In diesem Fall gebietet es die Aufklärungspflicht des Klägers nach §138 Abs. 2 ZPO, so detailliert mittelbare Tatsachen aus seinem Erkenntnisbereich in das Verfahren einzuführen, dass es der Beklagten ermöglicht wird, die Richtigkeit der behaupteten Tatsachen beweismäßig zu widerlegen, gegebenenfalls mit Hilfe eines Sachverständigen.
d) Solchermaßen konkretisierte Tatsachen vermochte der Kläger nicht in das Verfahren einzuführen:
aa) Soweit die Tatsachen in hinreichender Konkretisierung vorgetragen sind, können sie als nicht hinreichend schlüssig erachtet werden. Das betrifft den Tod der Mutter, die Nachricht vom Tod des Sohnes des stellvertretenden Betriebsratsvorsitzenden, den Urlaub vom 29.03. bis 02.04.1999, die Erklärung des Betriebsrats, man verstehe den Diebstahl nicht und die Arztbesuche einschließlich der vorgelegten Atteste. All diese Umstände gestatten nicht die Annahme einer hinreichend geschlossenen Indizienkette; sie sind lediglich Anhaltspunkte für das mögliche Vorliegen einer psychischen Ausnahmesituation.
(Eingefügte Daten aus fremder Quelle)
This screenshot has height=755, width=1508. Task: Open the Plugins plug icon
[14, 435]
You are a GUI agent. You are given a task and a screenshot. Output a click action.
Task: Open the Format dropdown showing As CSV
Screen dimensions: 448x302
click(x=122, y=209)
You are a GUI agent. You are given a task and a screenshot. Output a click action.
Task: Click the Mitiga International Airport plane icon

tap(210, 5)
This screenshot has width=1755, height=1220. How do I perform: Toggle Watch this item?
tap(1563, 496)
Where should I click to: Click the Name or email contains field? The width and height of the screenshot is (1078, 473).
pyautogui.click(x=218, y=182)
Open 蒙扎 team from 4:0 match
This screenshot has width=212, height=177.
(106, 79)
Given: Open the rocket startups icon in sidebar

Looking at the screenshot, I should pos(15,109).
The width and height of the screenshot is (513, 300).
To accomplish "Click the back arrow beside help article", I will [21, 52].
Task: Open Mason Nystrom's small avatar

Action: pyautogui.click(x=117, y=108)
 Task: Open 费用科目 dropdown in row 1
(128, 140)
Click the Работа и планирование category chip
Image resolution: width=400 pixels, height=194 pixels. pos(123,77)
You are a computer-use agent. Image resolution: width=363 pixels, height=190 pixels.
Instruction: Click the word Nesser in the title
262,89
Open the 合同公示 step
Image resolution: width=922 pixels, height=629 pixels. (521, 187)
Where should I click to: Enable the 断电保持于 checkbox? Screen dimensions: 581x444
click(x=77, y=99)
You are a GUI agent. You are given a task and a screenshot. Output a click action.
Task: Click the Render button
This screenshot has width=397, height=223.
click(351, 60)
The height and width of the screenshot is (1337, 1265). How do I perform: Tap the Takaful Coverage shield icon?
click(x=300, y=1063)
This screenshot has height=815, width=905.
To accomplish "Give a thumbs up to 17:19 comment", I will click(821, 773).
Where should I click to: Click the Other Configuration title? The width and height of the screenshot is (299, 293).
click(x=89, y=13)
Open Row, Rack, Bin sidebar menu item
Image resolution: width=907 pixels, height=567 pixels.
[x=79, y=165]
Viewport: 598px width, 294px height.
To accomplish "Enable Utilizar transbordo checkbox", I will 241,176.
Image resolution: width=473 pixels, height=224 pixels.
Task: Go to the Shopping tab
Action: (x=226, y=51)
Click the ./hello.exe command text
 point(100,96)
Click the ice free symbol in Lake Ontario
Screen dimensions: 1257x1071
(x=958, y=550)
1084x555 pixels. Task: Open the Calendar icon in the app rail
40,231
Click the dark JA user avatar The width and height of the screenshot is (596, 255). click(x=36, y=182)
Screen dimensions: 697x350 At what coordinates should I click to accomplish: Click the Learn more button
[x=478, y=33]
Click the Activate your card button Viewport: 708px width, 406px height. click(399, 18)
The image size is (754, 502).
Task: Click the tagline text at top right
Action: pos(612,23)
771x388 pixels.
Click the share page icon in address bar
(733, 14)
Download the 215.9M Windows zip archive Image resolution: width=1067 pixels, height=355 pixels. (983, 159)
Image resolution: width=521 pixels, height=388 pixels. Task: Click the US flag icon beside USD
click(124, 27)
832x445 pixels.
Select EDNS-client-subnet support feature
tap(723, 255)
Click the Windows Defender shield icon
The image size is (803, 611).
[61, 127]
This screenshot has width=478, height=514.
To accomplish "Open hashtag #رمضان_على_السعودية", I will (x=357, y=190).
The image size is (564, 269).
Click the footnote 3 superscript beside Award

bb) Der übrige Vortrag des Klägers ist tatsachenfrei, weil er lediglich eine zusammenfassende Wertung darstellt, die als solche nicht den Gegenstand eines Beweisbeschlusses bilden kann. Das betrifft die Begriffe "stark depressiv, verzweifelt, persönlichkeitsfremde krankhafte Auffälligkeit, sehr schlechte Verfassung, Zustand der Schuld- und Geschäftsunfähigkeit, reaktionsunfähig" u. a.. Auch bei ihnen handelt es sich um innere Vorgänge, die der Umwelt allein durch Indizien erschlossen werden können. Sie können deshalb, weil schlüssige Indizien fehlen, auch nicht den Gegenstand eines Sachverständigengutachtens bilden zur Frage, ob sich der Kläger in den jeweiligen Augenblicken der Wegnahme der Ware in einem Zustand der Schuldunfähigkeit befunden hat.
4. Die Würdigung des Sachvortrags der Parteien ergibt sonach, dass die von der Beklagten behauptete rechtswidrige und schuldhafte Pflichtverletzung vom Kläger nicht hinreichend durch Einführung von Tatsachen aus seinem eigenen Erkenntnisbereich zu bestreiten in der Lage war. Mit dieser Maßgabe ist der schlüssige Vortrag der Beklagten nicht widerlegt. Dies führt letztlich zur Zurückweisung der Berufung.
5. Die Kostenfolge beruht auf § 97 Abs. 1 ZPO.